When the owner of the only custom harvesting operation in Edwards County, KS, died a number of years ago, five local hay growers knew what they needed to do. They bought the company to keep from losing the service.

“We needed the hay operation in the area for both its services and those offered through its repair shop,” says David McClaren, president of Star Alfalfa, Lewis, KS.

McClaren was one of the five original buyers in 1986. Since then, two owners have left the business and three others have bought in, bringing the current number of owners to six. All are hay growers who live within 15 miles of Lewis.

All of McClaren's 260 acres of hay are custom harvested by Star Alfalfa. He and the other owners pay the going rate for services provided by their company.
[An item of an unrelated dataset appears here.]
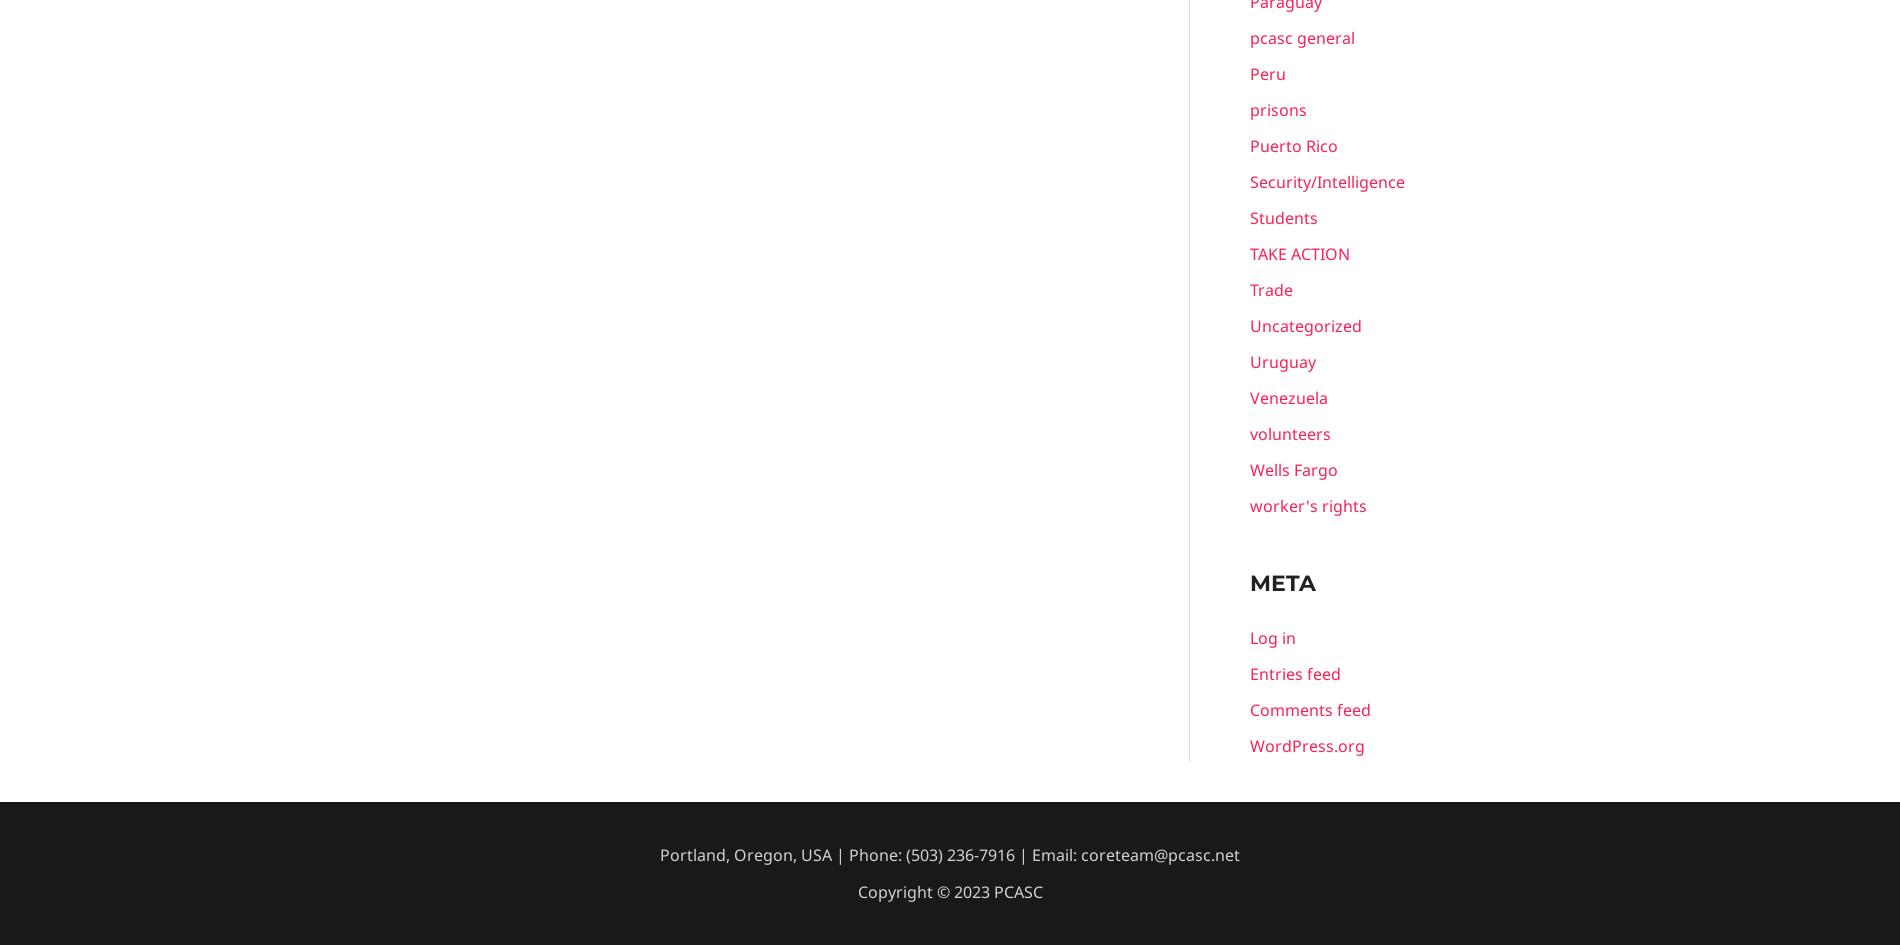  I want to click on 'Wells Fargo', so click(1293, 470).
They also return about 90% of the company's profits to the business. “We try to take out just enough to pay the taxes,” he says.

Last year, Star Alfalfa put up 21,000 acres of hay. It custom harvests for up to 20 growers, including five of the six owners.

“We basically started off just harvesting the hay of the owners with one or two balers. We now have four balers,” says Lagayle Putter, CEO of the corporation.

“We could have put up more hay last year, but we chose to stay the same size and do a better job,” says McClaren. “We didn't want to over-extend ourselves. Quality is more important to us than quantity.”

Star Alfalfa also runs a diesel repair shop, is an irrigation equipment dealer and buys and sells hay.

“When we buy hay from a grower, either we've harvested it or we go out there to look at it,” says Putter. “So we know what we're selling, and the buyers get what we tell them they're getting.”

The company has 12 full-time employees, plus up to eight part-time people in summer.

A major benefit of being a Star Alfalfa customer is the shop.

“When one of our customers is harvesting corn and the combine breaks down, our mechanics drop everything to go fix it,” she adds.

Star Alfalfa owns four trucks that it uses to deliver hay to the local feed yard. All six owners, plus others, sell hay to the company.

“The owners can sell to whom-ever they want,” Putter notes. “But most of them offer it through us first.”

McClaren, who owns stocker cattle, says another benefit is that he can put cattle in the local feed yard and Star Alfalfa will ship hay to them. That way, he feeds his hay or hay that's the quality he wants.

Star Alfalfa has clipped along at a steady growth rate of about 5% a year, says McClaren. And he notes that he and the others originally bought the company to benefit themselves and their neighbors.

“I'd hate to be without it,” he says. “And I hope the people in the community appreciate it.”